Clint High School is a public school in Clint, Texas,(United States). It is part of the Clint Independent School District.

==History==
The railroad came to El Paso County and through Clint in 1881. At that time, the area was called San Elizario after the town three miles to the west. When a small town began to develop around the railroad tracks, a station was built. Mrs. Clinton Collins, a resident of the emerging community, received permission to establish a post office in 1907.
She decided to declare the post office Clint, a shortened version of her maiden name. As the community began to grow and prosper, it became apparent that the emerging town needed to provide for basic services to families, which included the education of the local children.
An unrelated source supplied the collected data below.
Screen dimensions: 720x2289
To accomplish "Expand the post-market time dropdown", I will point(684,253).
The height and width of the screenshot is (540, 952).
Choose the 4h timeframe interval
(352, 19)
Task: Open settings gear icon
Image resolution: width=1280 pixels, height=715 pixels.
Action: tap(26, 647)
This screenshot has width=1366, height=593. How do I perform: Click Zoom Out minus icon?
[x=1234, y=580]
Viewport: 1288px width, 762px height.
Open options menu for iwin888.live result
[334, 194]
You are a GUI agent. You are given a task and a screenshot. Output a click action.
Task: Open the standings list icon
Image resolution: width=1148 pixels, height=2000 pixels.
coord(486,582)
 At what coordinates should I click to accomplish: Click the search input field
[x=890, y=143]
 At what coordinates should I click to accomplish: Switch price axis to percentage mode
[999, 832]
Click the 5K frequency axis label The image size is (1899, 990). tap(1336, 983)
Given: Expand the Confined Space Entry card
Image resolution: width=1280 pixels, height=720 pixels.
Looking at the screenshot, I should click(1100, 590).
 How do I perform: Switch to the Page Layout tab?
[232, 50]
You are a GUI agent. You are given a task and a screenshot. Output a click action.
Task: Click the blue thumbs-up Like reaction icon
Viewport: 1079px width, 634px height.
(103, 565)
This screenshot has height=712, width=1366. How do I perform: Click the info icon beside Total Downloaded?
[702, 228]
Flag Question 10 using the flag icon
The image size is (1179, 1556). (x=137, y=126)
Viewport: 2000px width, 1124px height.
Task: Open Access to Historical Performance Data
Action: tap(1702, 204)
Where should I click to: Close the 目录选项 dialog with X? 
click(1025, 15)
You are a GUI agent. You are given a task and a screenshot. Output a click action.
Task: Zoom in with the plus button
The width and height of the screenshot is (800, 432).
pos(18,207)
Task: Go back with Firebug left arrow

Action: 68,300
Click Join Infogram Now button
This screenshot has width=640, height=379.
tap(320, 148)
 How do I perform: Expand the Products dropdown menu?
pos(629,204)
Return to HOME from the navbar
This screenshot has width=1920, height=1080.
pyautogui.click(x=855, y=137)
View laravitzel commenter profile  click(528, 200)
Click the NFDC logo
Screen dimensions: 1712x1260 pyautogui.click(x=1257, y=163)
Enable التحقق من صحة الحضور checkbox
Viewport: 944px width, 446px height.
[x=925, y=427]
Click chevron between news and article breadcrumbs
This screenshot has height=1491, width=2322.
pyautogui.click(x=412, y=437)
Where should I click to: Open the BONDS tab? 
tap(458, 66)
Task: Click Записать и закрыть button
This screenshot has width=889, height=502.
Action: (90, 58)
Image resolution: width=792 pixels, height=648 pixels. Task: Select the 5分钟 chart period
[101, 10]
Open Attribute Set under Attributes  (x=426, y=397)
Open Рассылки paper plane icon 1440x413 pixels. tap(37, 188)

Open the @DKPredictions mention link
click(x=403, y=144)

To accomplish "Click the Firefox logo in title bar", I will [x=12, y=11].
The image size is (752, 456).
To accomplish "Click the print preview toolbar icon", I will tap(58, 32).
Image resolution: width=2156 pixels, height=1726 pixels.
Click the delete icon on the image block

The first school in Clint was established in 1910. New buildings were added in 1913 and 1921. A devastating fire for the community and the High School occurred in 1934. Clint High School re-opened for the 1936-37 school years. Several improvements were made to the school while it was at that site. Overcrowding became a problem concurrently with the need for an elementary school. The decision was reached to build a new high school near the existing one. The New Clint High School site was opened for the 1965-66 school year. In the 1965-66 student handbook, the student body was small enough that every student in the school was listed along with their address and phone number. Over the years, the current campus has literally metamorphosed to the facility as we see it today. The enrollment in 2001, of 998 students, was probably beyond the imaginations of those who planned the new larger facility in the 1960s. Among the most recent changes are the addition of a new larger gymnasium; a new wing of classrooms; a physical education facility, which houses the training room and a classroom; a cafeteria; and a new library. The library is a joint effort of both the school district and the Town of Clint, which creates the CHS/Public Library. The community continues to grow and Clint High School as part of Clint Independent School District is among the fastest growing districts in the state of Texas. The district is currently a member of the Fast Growth District Coalition. The Board of Education and Administrators continue to plan for that growth and for added services for our students.

==Notable alumni==
- Vickie Guerrero, a former General Manager of WWE Smackdown, graduated from Clint High School in 1986.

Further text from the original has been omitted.